* Required action
Reproduce the full listing that appears beneath this instruction exactly.

* Data listing
■ ■ ■ ■
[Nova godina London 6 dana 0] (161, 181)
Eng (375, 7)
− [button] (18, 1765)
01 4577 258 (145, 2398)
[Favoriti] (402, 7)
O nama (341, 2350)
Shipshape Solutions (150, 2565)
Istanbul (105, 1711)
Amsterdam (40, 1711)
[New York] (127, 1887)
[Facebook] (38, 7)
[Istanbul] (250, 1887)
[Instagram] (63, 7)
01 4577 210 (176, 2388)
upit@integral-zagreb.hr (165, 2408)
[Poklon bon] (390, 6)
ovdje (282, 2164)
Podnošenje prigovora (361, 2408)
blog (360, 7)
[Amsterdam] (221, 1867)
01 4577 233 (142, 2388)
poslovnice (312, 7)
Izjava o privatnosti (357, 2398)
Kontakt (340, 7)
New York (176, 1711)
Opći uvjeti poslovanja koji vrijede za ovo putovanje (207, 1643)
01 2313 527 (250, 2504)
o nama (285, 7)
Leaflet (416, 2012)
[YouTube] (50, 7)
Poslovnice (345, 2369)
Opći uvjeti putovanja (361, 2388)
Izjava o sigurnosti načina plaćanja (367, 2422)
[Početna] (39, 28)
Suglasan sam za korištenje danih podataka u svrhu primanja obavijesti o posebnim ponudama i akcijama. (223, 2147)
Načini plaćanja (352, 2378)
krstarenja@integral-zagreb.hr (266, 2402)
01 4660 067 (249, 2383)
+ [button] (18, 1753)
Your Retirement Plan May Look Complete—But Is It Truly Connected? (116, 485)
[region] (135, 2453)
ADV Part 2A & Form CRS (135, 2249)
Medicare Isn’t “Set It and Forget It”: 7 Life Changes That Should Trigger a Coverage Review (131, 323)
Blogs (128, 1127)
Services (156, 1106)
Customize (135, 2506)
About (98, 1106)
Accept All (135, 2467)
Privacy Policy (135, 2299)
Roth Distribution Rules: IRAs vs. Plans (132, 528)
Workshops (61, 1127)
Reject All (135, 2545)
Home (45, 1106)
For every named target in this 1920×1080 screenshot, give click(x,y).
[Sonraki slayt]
■ ■ ■ ■
* Exercise output
[Nova godina London 6 dana 0] (161, 181)
Eng (375, 7)
− [button] (18, 1765)
01 4577 258 (145, 2398)
[Favoriti] (402, 7)
O nama (341, 2350)
Shipshape Solutions (150, 2565)
Istanbul (105, 1711)
Amsterdam (40, 1711)
[New York] (127, 1887)
[Facebook] (38, 7)
[Istanbul] (250, 1887)
[Instagram] (63, 7)
01 4577 210 (176, 2388)
upit@integral-zagreb.hr (165, 2408)
[Poklon bon] (390, 6)
ovdje (282, 2164)
Podnošenje prigovora (361, 2408)
blog (360, 7)
[Amsterdam] (221, 1867)
01 4577 233 (142, 2388)
poslovnice (312, 7)
Izjava o privatnosti (357, 2398)
Kontakt (340, 7)
New York (176, 1711)
Opći uvjeti poslovanja koji vrijede za ovo putovanje (207, 1643)
01 2313 527 (250, 2504)
o nama (285, 7)
Leaflet (416, 2012)
[YouTube] (50, 7)
Poslovnice (345, 2369)
Opći uvjeti putovanja (361, 2388)
Izjava o sigurnosti načina plaćanja (367, 2422)
[Početna] (39, 28)
Suglasan sam za korištenje danih podataka u svrhu primanja obavijesti o posebnim ponudama i akcijama. (223, 2147)
Načini plaćanja (352, 2378)
krstarenja@integral-zagreb.hr (266, 2402)
01 4660 067 (249, 2383)
+ [button] (18, 1753)
Your Retirement Plan May Look Complete—But Is It Truly Connected? (116, 485)
[region] (135, 2453)
ADV Part 2A & Form CRS (135, 2249)
Medicare Isn’t “Set It and Forget It”: 7 Life Changes That Should Trigger a Coverage Review (131, 323)
Blogs (128, 1127)
Services (156, 1106)
Customize (135, 2506)
About (98, 1106)
Accept All (135, 2467)
Privacy Policy (135, 2299)
Roth Distribution Rules: IRAs vs. Plans (132, 528)
Workshops (61, 1127)
Reject All (135, 2545)
Home (45, 1106)
For every named target in this 1920×1080 screenshot, give click(x,y).
[Sonraki slayt]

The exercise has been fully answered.